2011年2月23日(水)「しんぶん赤旗」
きょうの潮流
取材の帰り、行きつけの店で軽食を食べていました。常連客らしい人が駆け込んできて、いいました。「地震で大変なことになっている」▼店主がテレビをつける。ニュージーランドでした。南島の町クライストチャーチ。無残に崩れ落ちた建物。語学研修で訪れている富山外国語専門学校の生徒十数人が建物に取り残され、安否が確かめられていない…▼あのニュージーランドで震災? 調べてみると、ニュージーランドあたりは、地震活動の活発な地域でした。オーストラリア・プレート(岩板)と太平洋プレートが、ぶつかり押し合っています▼地図を開くと、地震の活動域は、ニューギニアからソロモン諸島をへてほぼ南東へ。バヌアツの東のトンガあたりで南へ向かい、ニュージーランドを縦断し、南極海へ。
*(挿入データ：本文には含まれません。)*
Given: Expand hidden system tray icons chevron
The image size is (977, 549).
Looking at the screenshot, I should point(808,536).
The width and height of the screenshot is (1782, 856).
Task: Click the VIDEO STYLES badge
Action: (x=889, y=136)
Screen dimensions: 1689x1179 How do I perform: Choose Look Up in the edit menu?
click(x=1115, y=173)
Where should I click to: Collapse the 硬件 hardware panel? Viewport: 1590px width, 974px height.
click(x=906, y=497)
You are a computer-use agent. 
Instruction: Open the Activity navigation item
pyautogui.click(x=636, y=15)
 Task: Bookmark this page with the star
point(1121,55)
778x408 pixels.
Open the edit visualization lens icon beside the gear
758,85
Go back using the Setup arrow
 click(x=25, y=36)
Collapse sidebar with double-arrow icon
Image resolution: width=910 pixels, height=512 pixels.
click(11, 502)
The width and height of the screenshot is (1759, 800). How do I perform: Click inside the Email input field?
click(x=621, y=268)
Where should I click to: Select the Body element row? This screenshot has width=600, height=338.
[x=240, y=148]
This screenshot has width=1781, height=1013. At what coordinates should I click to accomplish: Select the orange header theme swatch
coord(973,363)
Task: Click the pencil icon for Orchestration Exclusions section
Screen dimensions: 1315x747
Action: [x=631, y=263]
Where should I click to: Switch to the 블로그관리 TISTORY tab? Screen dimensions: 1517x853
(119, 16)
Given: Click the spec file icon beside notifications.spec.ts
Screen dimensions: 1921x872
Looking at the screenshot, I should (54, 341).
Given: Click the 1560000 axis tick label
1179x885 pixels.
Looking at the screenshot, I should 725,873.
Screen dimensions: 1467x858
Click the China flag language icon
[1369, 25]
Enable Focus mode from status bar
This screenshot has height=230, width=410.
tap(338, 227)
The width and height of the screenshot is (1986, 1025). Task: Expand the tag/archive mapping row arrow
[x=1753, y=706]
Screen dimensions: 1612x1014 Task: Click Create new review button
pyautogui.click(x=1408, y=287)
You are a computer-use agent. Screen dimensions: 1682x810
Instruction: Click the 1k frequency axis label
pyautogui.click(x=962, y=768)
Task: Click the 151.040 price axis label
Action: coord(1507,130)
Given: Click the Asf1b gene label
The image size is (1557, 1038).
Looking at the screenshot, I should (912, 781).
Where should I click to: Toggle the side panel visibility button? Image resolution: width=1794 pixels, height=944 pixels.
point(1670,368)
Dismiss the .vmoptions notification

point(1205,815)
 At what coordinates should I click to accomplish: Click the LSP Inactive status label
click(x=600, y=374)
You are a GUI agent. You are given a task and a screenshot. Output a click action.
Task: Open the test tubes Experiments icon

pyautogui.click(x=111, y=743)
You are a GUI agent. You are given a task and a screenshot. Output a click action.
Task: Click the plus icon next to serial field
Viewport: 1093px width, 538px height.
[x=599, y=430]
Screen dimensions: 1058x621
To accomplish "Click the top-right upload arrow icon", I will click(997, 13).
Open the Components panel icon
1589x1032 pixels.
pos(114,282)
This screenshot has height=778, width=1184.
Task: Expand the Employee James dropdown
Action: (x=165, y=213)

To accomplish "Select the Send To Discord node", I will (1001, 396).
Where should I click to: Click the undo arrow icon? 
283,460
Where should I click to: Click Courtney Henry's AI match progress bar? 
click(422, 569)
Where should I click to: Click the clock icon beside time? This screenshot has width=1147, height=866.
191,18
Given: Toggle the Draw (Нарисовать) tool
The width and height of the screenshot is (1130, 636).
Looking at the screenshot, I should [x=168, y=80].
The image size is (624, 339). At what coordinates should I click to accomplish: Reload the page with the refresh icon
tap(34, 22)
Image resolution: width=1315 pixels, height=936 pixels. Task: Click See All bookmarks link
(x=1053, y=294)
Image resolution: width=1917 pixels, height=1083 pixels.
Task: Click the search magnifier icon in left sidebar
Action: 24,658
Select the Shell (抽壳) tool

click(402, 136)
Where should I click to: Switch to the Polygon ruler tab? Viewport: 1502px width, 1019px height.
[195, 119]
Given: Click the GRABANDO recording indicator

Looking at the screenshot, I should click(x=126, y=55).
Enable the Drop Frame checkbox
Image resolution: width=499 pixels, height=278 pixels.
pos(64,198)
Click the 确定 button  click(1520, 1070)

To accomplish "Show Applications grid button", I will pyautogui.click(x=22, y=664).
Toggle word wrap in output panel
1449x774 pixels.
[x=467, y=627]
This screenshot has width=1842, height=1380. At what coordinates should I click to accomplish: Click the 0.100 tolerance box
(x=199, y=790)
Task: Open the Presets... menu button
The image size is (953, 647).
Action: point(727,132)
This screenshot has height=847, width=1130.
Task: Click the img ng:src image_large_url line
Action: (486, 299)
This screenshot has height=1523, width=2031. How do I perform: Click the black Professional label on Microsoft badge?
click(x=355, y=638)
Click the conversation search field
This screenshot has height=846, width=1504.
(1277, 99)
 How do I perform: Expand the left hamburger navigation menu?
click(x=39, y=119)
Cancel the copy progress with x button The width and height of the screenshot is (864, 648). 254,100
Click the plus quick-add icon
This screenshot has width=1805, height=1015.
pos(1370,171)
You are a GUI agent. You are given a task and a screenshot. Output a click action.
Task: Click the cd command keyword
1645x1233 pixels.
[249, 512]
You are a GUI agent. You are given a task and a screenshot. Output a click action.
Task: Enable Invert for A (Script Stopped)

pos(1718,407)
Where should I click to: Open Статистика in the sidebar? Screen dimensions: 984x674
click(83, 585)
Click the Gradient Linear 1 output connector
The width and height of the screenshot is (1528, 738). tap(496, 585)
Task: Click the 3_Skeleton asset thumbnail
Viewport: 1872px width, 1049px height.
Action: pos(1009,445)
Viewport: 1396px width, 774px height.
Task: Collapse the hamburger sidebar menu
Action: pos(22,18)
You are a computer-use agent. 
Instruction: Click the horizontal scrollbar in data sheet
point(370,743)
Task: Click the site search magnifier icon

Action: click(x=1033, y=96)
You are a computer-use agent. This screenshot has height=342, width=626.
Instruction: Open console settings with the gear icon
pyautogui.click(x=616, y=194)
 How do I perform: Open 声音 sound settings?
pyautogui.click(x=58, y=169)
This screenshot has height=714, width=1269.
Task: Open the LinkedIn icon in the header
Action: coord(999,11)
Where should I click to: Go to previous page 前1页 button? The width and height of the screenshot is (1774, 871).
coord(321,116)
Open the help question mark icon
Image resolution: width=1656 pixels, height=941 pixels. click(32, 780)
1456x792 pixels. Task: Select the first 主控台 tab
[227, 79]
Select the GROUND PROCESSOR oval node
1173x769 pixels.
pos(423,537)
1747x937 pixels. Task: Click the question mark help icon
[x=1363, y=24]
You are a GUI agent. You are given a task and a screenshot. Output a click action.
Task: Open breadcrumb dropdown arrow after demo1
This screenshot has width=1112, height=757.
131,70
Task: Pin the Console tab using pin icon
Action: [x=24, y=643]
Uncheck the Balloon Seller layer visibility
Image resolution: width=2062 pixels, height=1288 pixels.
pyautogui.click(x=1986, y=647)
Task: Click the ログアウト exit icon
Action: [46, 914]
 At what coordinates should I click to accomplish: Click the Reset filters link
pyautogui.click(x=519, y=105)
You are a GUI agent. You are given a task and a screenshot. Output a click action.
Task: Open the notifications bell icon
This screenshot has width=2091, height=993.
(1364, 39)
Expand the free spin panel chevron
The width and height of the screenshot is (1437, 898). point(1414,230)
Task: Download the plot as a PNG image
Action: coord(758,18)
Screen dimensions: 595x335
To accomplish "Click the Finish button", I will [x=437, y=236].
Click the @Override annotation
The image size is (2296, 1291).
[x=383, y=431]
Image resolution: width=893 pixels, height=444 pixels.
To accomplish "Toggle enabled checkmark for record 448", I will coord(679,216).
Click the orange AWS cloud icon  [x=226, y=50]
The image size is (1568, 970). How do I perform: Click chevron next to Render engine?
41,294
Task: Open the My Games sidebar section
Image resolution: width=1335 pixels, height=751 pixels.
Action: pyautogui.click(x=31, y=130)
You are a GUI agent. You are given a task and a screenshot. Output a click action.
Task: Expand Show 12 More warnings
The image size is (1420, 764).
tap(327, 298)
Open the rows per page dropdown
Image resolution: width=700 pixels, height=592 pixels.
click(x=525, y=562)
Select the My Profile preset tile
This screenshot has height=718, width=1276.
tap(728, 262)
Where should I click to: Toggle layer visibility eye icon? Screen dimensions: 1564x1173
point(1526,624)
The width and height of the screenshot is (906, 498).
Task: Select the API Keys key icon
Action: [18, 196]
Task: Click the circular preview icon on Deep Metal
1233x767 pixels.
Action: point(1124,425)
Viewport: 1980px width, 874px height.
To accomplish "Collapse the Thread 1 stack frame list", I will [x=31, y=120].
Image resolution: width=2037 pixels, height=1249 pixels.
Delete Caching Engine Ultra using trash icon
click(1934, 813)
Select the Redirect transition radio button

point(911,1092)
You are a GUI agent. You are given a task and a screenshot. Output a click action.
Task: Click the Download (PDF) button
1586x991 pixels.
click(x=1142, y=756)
20世紀以降、ほぼ2年に1回に近い割合でマグニチュード7・8以上の地震が発生しています▼ニュージーランドでも、6回を数えます。しかし、国立天文台が編む『理科年表』にも、震災の記録はあまり載っていません。人口が少ないため、知られてこなかったそうです。しかし、いまは都市化がすすみ、外国との人の行き来も多い。世界中から観光客が、風光明媚(めいび)な南島をめざします▼突然の震災の知らせに、つくづく思います。人間、いつ、どこで、どんな地球の変動にであうか分からない、と。まだ助け出されていない人々、期待に胸はずませていた富山外国語専門学校のみなさん、最後の1人まで無事でありますように。